Since the innovative and thought-provoking book of Littleton & Malcor (1994) it is relatively well-known that there are numerous close similarities between the Arthurian and the Caucasian Nart heroes, heroines and narrative motifs, e.g. the Lady of the Lake, the Sword in the Stone episode, the magical cauldron called the Nartamongæ, or "Revealer of the Narts" in the Nart epic. Among many other close correspondences appears the hunt of the white animal (or white hart, stag, deer or hind; Loomis 1949: 68-70; Pschmadt 1911), but Littleton and Malcor wrote just a brief and undetailed passage on this hunt.
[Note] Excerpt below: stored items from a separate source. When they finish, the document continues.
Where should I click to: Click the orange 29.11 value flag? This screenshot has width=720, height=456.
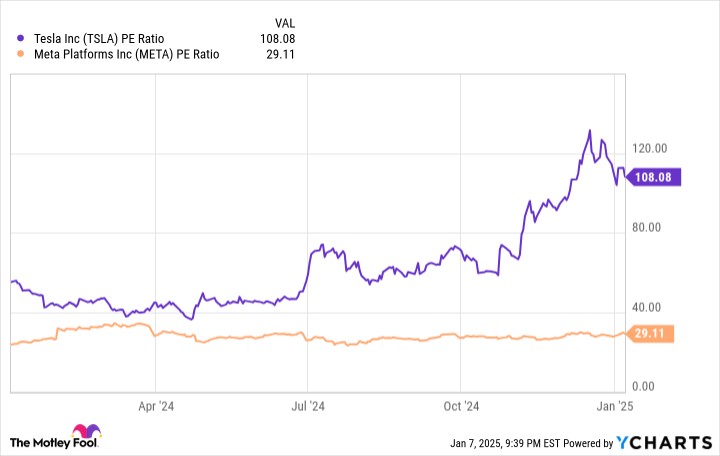pos(650,333)
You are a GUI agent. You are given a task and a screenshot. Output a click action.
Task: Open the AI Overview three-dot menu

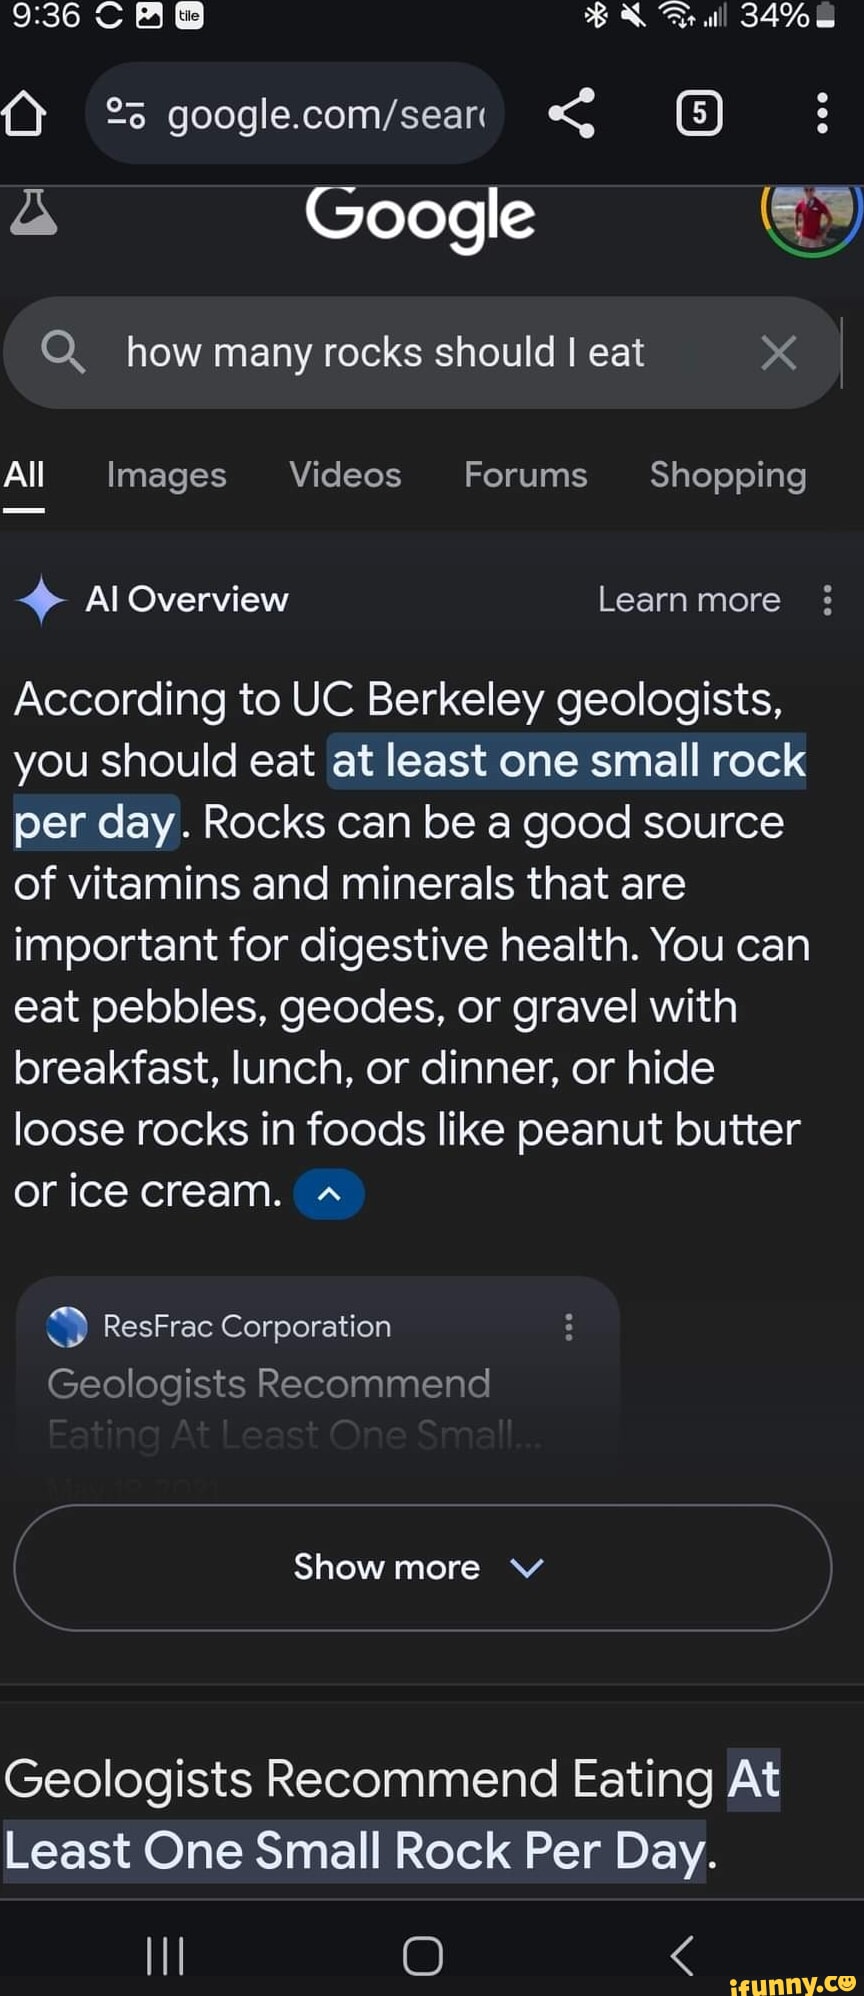pyautogui.click(x=827, y=600)
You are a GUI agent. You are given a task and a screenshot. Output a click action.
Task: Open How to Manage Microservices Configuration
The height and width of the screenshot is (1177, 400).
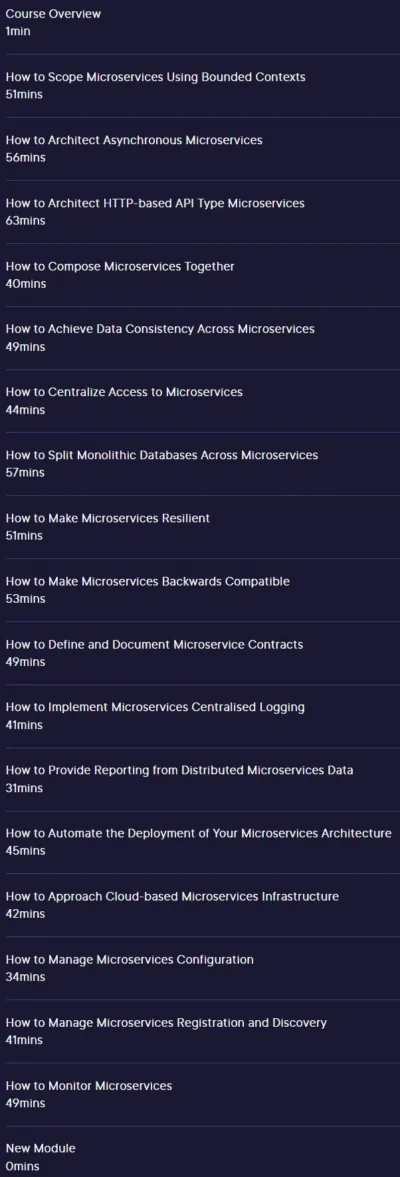[x=200, y=968]
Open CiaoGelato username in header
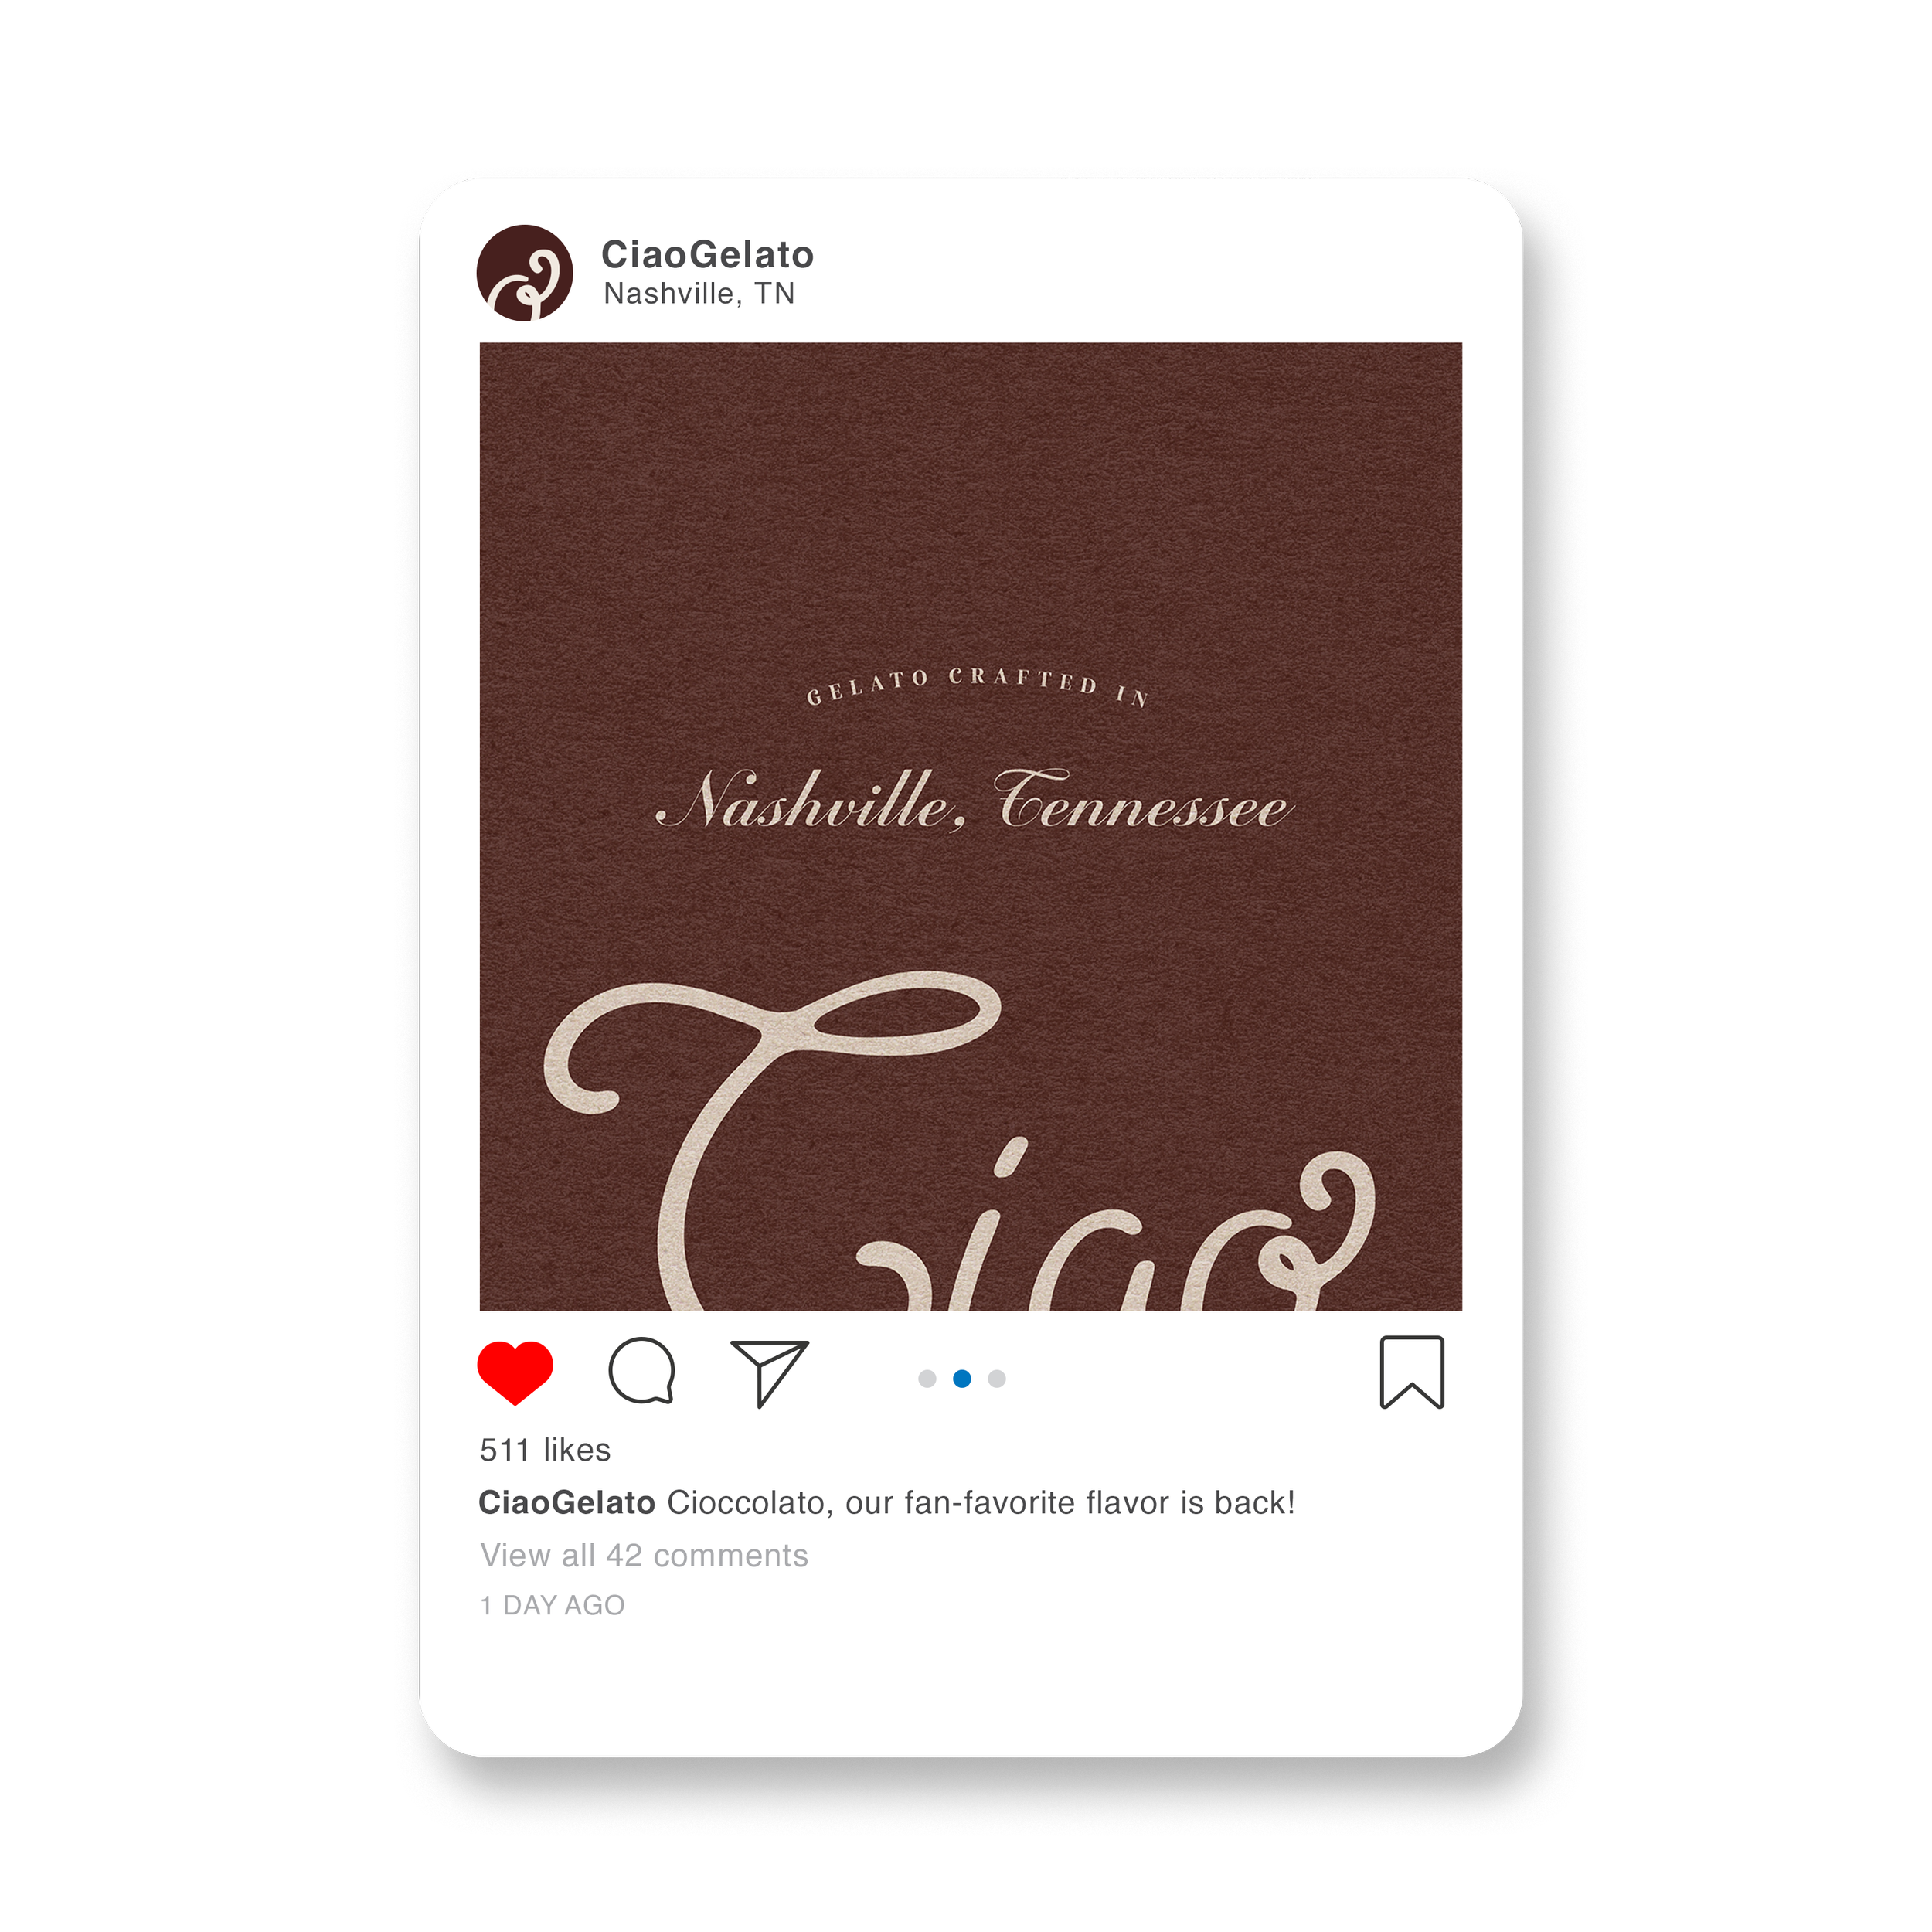The width and height of the screenshot is (1932, 1932). pos(707,254)
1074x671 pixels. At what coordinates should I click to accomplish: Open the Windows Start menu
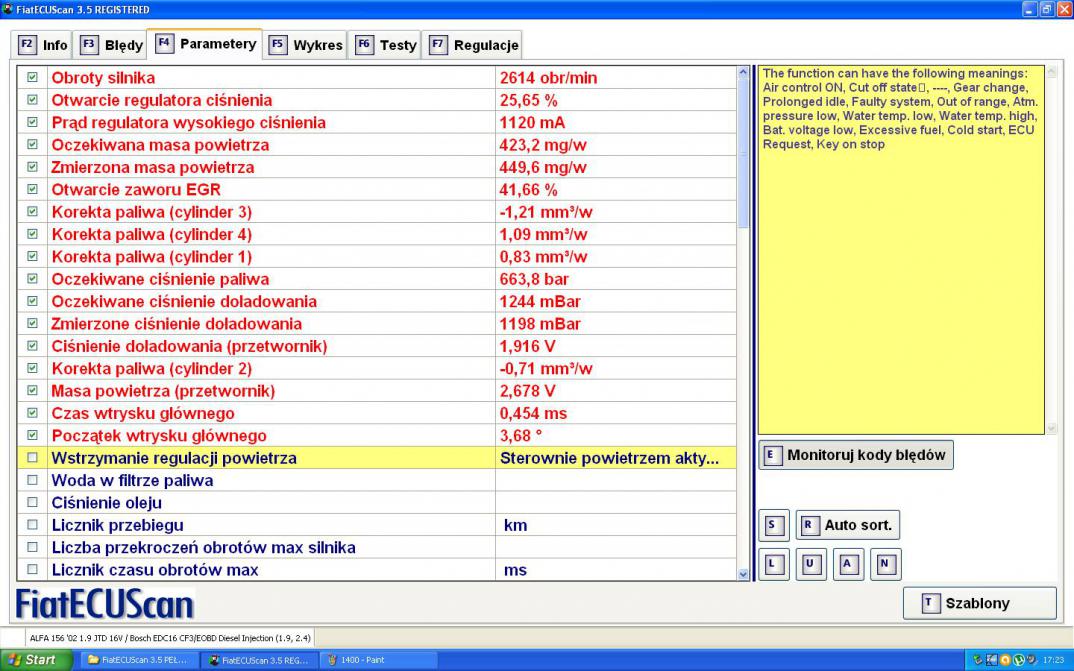36,660
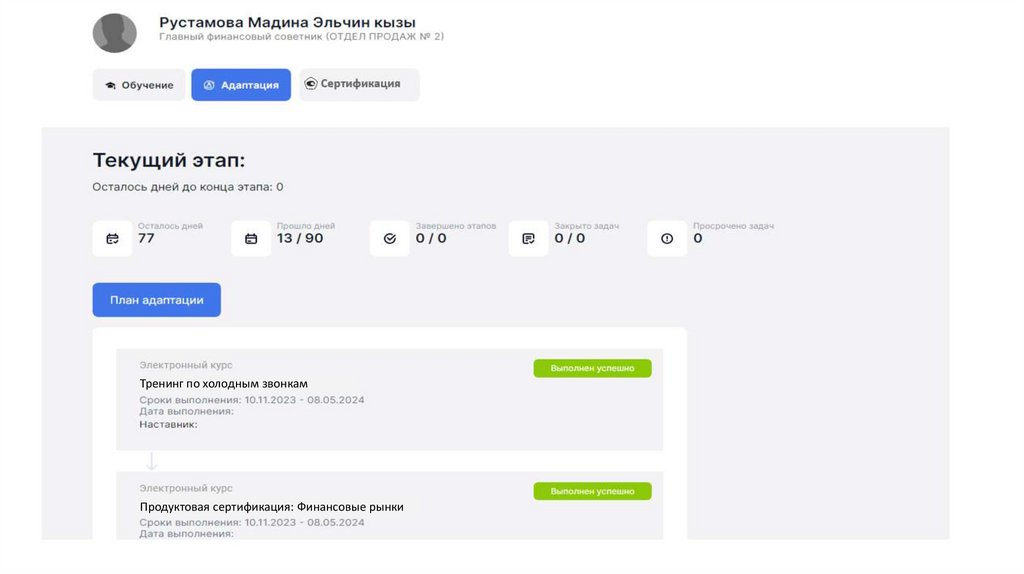Click Выполнен успешно badge on cold calls training
The height and width of the screenshot is (574, 1024).
coord(592,368)
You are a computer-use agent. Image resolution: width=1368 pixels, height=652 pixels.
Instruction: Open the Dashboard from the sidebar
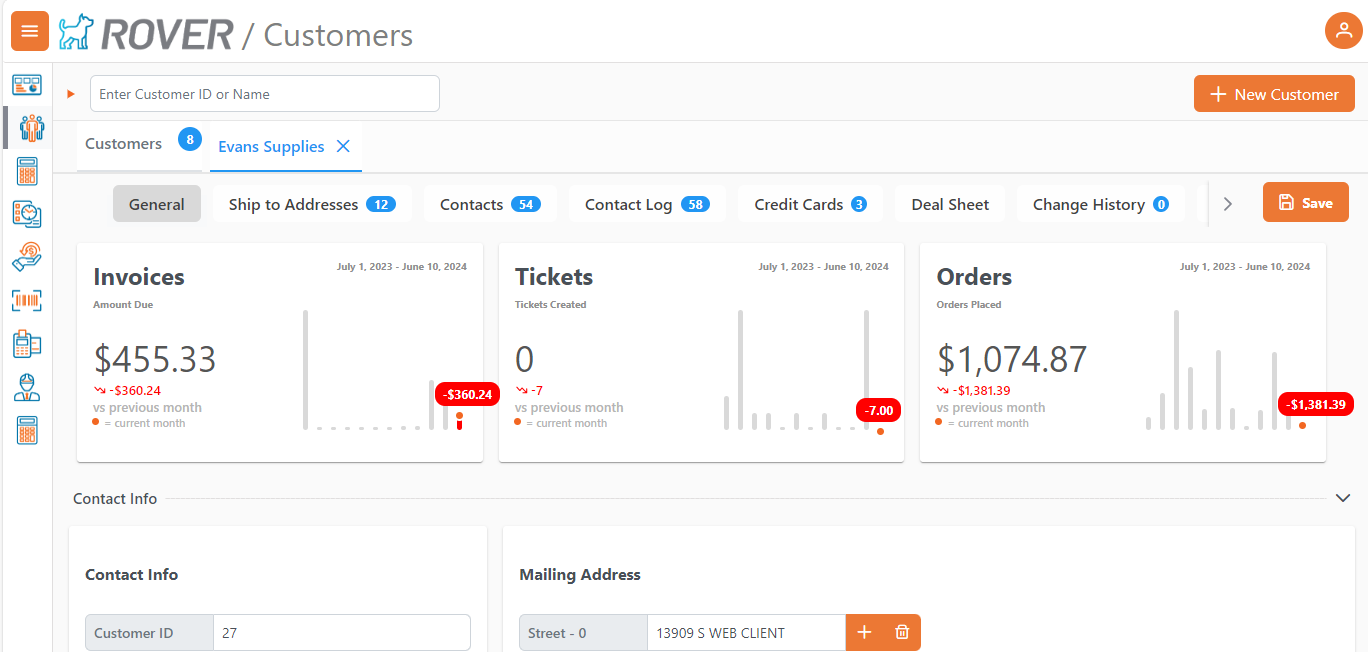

Since the authors did not notice the connection between the bridges leading to the Otherworld of Celtic tradition (perilous bridge) and Caucasian folklore (originated from the Zoroastrian Mythology: Chinvat Bridge), the motif of the bridge leading to the otherworldly castle is only casually mentioned by them in the part reviewing the hunt of a white animal.

I argue that the presence of the deer hunt motive sequence in the Caucasian Nart Epic, in the Hungarian Origin Myth where the pursuing brothers marry the daughters of the Alan king (cf. Alano-Sarmatians), and in the Arthurian Legends has historical reasons and it did not happen by chance.

I am going to shed a new light on the entire motive sequence in question with the methods of historical-comparative folklore studies and text analysis.